CHECKDB found 0 allocation errors and 4 consistency errors in table 'FactInternetSales' (object ID 325576198).
CHECKDB found 0 allocation errors and 4 consistency errors in database 'CorruptAdventure'.
repair_allow_data_loss is the minimum repair level for the errors found by DBCC CHECKDB (CorruptAdventure).
Just as I suspected corruption. We got the Database ID and page number from Suspect_Pages and DBCC CHECKDB just verified that the page is indeed corrupt. Now we can find exactly what type of data is corrupted, which will determine our strategy for handling it. We have the Object ID and Index ID for the DBCC CHECKDB Scan.
We can do a query against sys.indexes joined to sys.objects using the IndexID, 5, and ObjectId, 32576198, provided. We will get the table name, index name, and index type.
o.name as TableName
,i.name as IndexName
left join sys.objects o
Our corruption is on a non-clustered index. If you ever get corruption this is one of the easiest types to fix. We drop our non-clustered index and re-create it, and it should fix everything.

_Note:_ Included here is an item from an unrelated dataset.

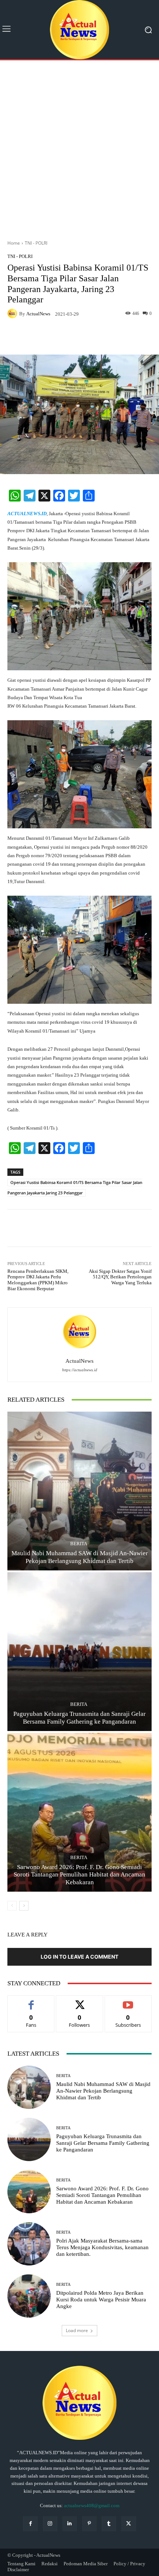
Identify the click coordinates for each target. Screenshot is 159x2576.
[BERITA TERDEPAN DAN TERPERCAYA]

DROP INDEX IX_FactInternetSales_OrderDateKey ON dbo.FactInternetSales
CREATE NONCLUSTERED INDEX IX_FactInternetSales_OrderDateKeyON dbo.FactInternetSales
Now let’s Run DBCC CHECKDB to get a clean bill of health.
DBCC CHECKDB(CorruptAdventure) WITH NO_INFOMSGS
Excellent, looking at our TDE status it still hasn’t moved.
The TDE encryption scan should have paused when the Checksum error occurred. In case it didn’t you can manually pause the encryption scan and reset it with Trace Flag 5004. Turning Trace Flag 5004 on will stop the encryption scan right where it is. You then need to turn Trace Flag 5004 off so you can re-issue the encryption command and watch it commence. You might not need to use Trace Flag 5004, but I like to play this one on the safe side.
ALTER DATABASE CorruptAdventure
SET ENCRYPTION ON
Let’s check our encryption status.
We are progressing again, and it looks like now we’ve completed! Excellent, not only did we get our database encrypted but we were able to fix corruption that we were not previously aware of. One last peek at our TDE scan and we see it is complete and our encryption_status is now 3, no longer stuck at 2.
Well my plane just arrived, so that’s all for now Dear Reader, as always Thanks for stopping by.